Ergonomie im Home-Office: Schreibtisch und Stuhl richtig einstellen
Die Ergonomie am heimischen Arbeitsplatz entscheidet darüber, ob acht Stunden konzentriertes Arbeiten möglich sind oder ob Nacken, Schultern und Handgelenke bereits nach zwei Stunden protestieren. Viele richten sich zu Hause provisorisch ein, weil der Schreibtisch ohnehin nur für gelegentliche Abende am Laptop gedacht war. Sobald daraus jedoch ein fester Arbeitsplatz wird, rächt sich jede Kompromisslösung. Die entscheidenden Stellschrauben sind die Höhe von Tisch und Stuhl sowie deren Verhältnis zueinander.
Als Ausgangspunkt gilt eine einfache Faustregel: Die Tischplatte sollte auf Höhe der Ellenbogen liegen, wenn die Arme entspannt am Körper hängen. Bei den meisten Menschen bedeutet das eine Tischhöhe zwischen 72 und 75 Zentimetern. Wer deutlich größer oder kleiner ist, braucht entweder einen höhenverstellbaren Schreibtisch oder einen entsprechenden Aufsatz. Die Sitzhöhe wird so gewählt, dass die Oberschenkel waagerecht verlaufen und die Füße vollständig auf dem Boden stehen. Ist der Stuhl dafür zu hoch, gehört eine Fußstütze darunter, denn herabhängende Beine belasten das Kreuz. Wer sein Arbeitszimmer nicht nur funktional, sondern auch atmosphärisch ansprechend gestalten möchte, findet in einem Home-Office im skandinavischen Stil zahlreiche Anregungen, die sich mit ergonomischen Grundsätzen durchaus vereinbaren lassen.
Zwischen Rückenlehne und Sitzfläche muss ein Winkel von etwa 100 bis 110 Grad entstehen, damit die Bandscheiben entlastet werden und die Wirbelsäule ihre natürliche S-Form behält. Die Lordose-Stütze gehört auf Höhe der Lendenwirbel, nicht höher. Bei der Sitzfläche sind 40 bis 48 Zentimeter Tiefe sinnvoll, sodass zwischen Kniekehle und Vorderkante zwei bis drei Finger breit Platz bleiben. Auch die Position des Monitors zahlt auf die Ergonomie ein: Die Oberkante sollte etwa auf Augenhöhe liegen, der Abstand beträgt je nach Bildschirmdiagonale 50 bis 80 Zentimeter. Eine leichte Neigung nach hinten reduziert Reflexionen.

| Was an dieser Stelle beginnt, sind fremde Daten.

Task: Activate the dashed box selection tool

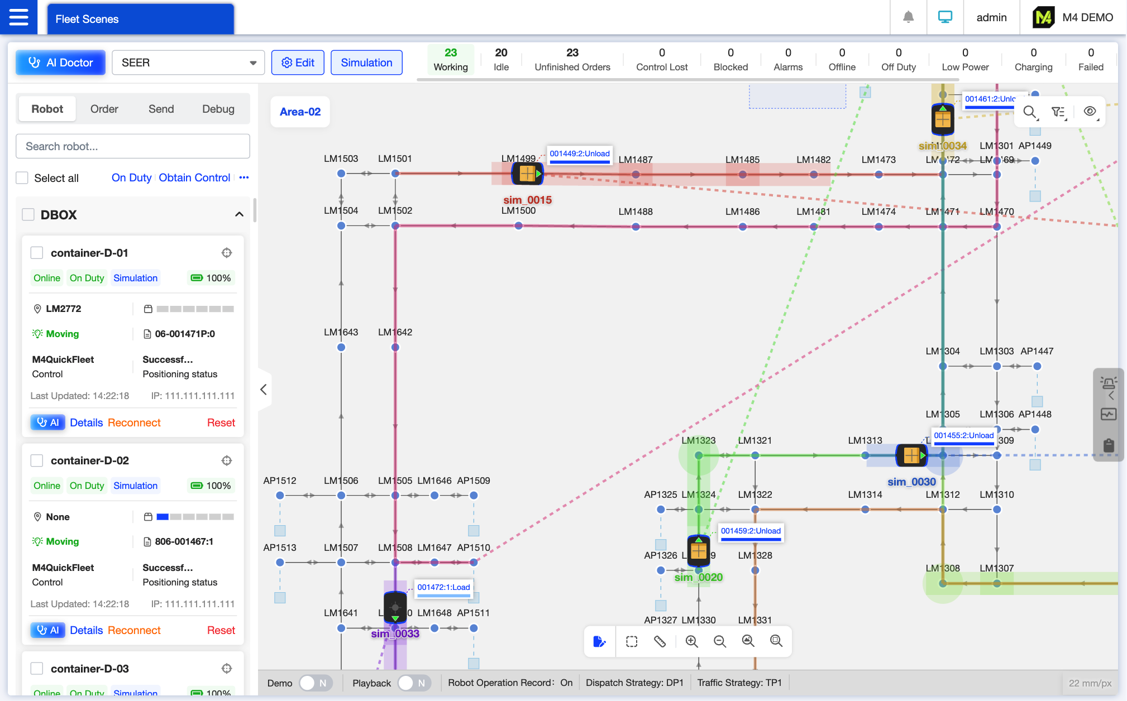Action: pyautogui.click(x=632, y=641)
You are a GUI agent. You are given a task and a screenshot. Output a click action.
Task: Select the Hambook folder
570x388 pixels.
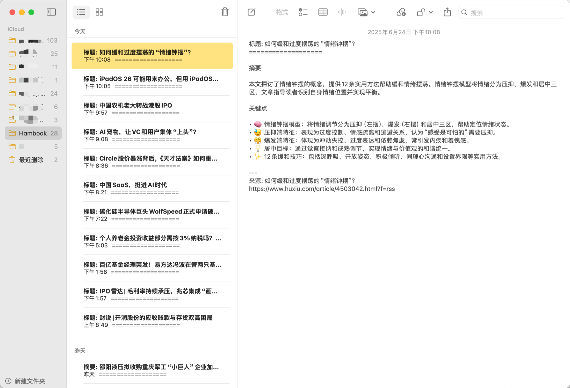33,133
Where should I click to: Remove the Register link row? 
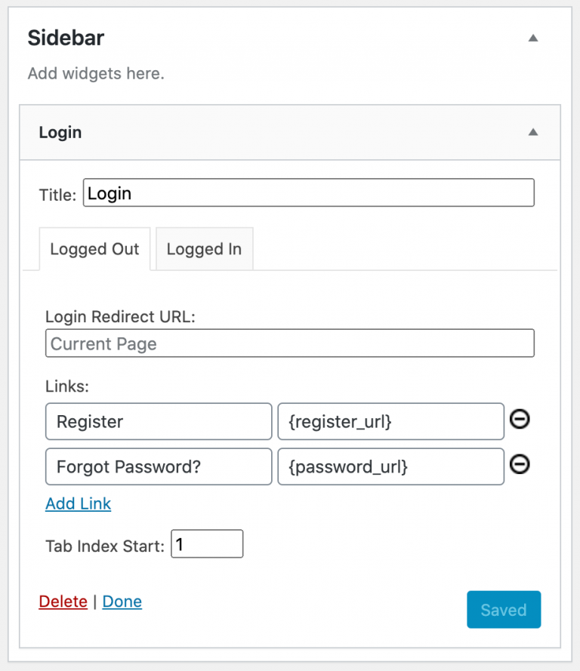(x=520, y=420)
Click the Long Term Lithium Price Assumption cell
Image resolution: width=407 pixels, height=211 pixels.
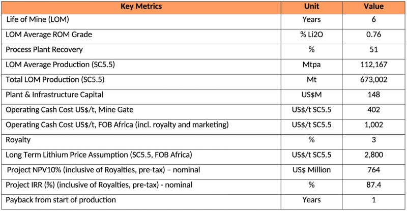(x=99, y=155)
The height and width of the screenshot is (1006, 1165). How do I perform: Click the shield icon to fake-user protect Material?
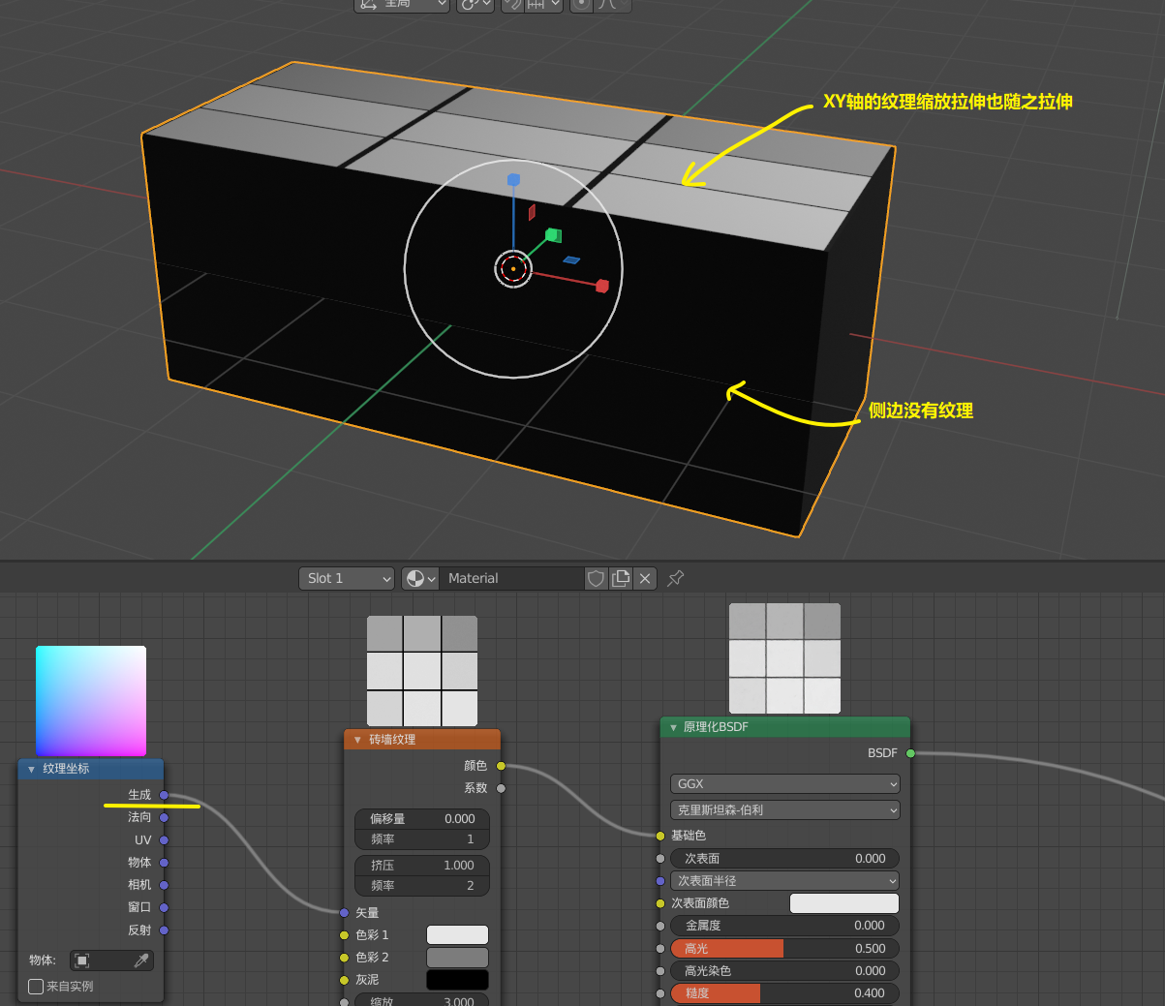point(596,578)
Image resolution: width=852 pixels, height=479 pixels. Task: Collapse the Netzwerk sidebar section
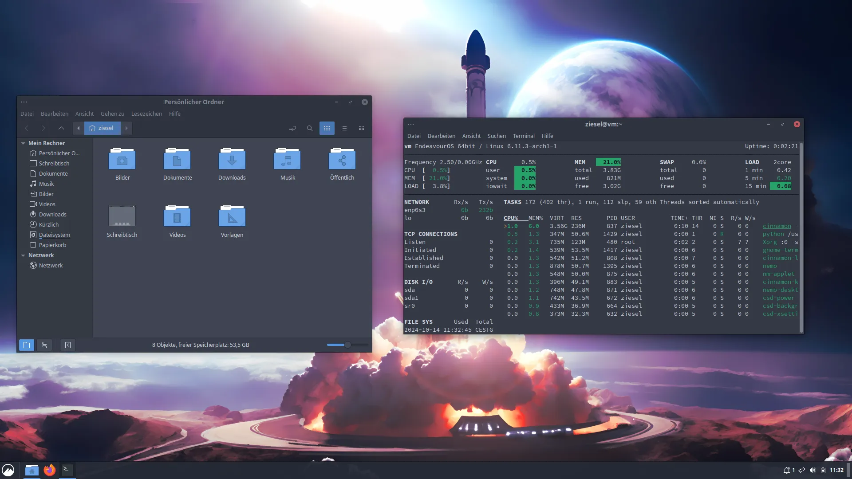click(23, 255)
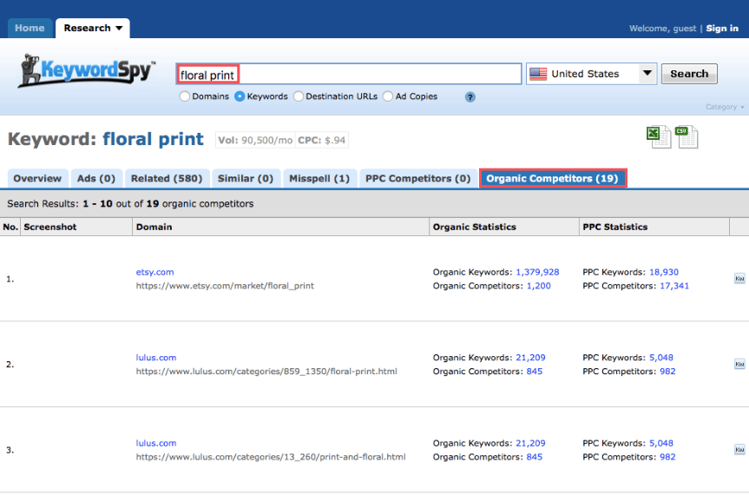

Ergonomie ist keine einmalige Einstellung, sondern eine Frage der Gewohnheit. Wer alle 30 Minuten aufsteht, die Sitzposition verändert und regelmäßig dehnt, verhindert Verspannungen wirksamer als jede noch so teure Ausstattung. Prüfen Sie Ihre Konfiguration in den ersten Wochen immer wieder nach: Erst nach einigen Arbeitstagen zeigt sich, ob Tischhöhe, Sitzhöhe und Monitorposition tatsächlich zusammenpassen.